I sat in very heavy academic seminars that would totally drain me, but I still knew I was in better shape than my guy, who had listened to eleventy billion facts about Pokémon interspersed with twice-hourly arguments about underpants and whose actions figure is the best. So I came home and had his back because I know I can rely on the same when the roles are reversed.

TrayTray68 · 04/10/2024 13:46

MaxTalk · 30/09/2024 16:47

That's insurance/financial services. Presume you don't work in that industry?

So one has to be a sheep? That's sad. Makes me wonder if you cannot say no to partying, what else are you not able to say 'no' to?

Leopardprintlover101 · 04/10/2024 14:34

I travel for work and there is a lot of drinking involved - we host clients and it’s what they want and expect.

A male colleague of mine misses his children desperately while away and says he feels so guilty because he can’t help out to the extent he wants when he’s back because of the jet lag so his wife is left doing childcare for the full week.

I think it’s easy from the outside looking in to think he’s off having fun and you’re at home with the kids, but work trips are still work and staying out late, drinking, making conversation with people you don’t know, keeping a smile on your face and getting up early the next morning (probably with a hangover) to network/attend events/meet clients and then start the socialising all over again is genuinely exhausting. Instead of a normal work day you are “on” 24/7 for a few days on the trot. I understand why you feel resentful but try to remember that these work trips are work.

Can you book a girls trip to look forward to that he can manage the childcare himself for?

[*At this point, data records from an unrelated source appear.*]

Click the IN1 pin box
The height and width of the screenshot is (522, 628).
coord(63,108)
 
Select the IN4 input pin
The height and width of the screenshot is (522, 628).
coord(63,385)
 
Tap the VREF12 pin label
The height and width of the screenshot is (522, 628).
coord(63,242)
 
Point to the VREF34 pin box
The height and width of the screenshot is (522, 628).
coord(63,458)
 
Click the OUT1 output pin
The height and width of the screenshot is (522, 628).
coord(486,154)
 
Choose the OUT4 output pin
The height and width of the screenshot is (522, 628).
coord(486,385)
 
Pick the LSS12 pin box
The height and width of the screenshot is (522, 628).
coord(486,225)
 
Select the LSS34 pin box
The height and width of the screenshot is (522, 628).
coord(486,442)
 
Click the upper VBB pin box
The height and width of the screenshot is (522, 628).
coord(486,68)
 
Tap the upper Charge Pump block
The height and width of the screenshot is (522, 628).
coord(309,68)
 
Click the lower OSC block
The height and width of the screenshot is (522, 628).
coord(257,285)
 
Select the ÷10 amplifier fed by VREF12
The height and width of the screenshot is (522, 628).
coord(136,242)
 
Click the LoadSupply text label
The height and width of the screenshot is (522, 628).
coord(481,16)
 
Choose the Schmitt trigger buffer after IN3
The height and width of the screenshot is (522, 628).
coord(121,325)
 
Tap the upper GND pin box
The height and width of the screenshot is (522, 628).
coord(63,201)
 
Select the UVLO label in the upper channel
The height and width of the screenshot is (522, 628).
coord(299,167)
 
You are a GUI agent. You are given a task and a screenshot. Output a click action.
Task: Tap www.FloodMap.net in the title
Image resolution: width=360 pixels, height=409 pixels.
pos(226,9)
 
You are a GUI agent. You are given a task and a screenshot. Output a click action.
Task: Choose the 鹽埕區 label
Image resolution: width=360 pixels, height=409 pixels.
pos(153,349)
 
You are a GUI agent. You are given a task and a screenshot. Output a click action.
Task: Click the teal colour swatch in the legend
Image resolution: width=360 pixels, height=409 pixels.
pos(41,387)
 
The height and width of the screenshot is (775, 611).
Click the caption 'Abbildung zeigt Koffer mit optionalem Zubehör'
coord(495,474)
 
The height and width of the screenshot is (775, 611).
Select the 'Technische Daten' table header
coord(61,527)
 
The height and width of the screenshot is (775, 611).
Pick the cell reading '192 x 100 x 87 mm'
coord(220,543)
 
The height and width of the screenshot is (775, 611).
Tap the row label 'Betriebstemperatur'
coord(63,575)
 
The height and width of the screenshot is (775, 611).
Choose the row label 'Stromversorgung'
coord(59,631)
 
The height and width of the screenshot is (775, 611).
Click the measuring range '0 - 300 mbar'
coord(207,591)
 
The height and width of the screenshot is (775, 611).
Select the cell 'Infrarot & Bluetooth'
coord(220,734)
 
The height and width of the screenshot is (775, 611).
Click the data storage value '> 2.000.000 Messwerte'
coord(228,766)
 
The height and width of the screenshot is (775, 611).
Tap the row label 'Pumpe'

MouseMama · 04/10/2024 15:00

I get that this is really annoying but 100% this is a real insurance industry thing. I would focus on making sure that he is doing his business development effectively and is on a good trajectory in his career. If all the travelling isn’t a good fit for family life he will probably need to change sectors and be stuck in an office instead.

sorrythetruthhurts · 04/10/2024 15:16

TrayTray68 · 04/10/2024 13:46

So one has to be a sheep? That's sad. Makes me wonder if you cannot say no to partying, what else are you not able to say 'no' to?

You do realise this is why most London professionals think a cocaine habit is normal and everyone does it.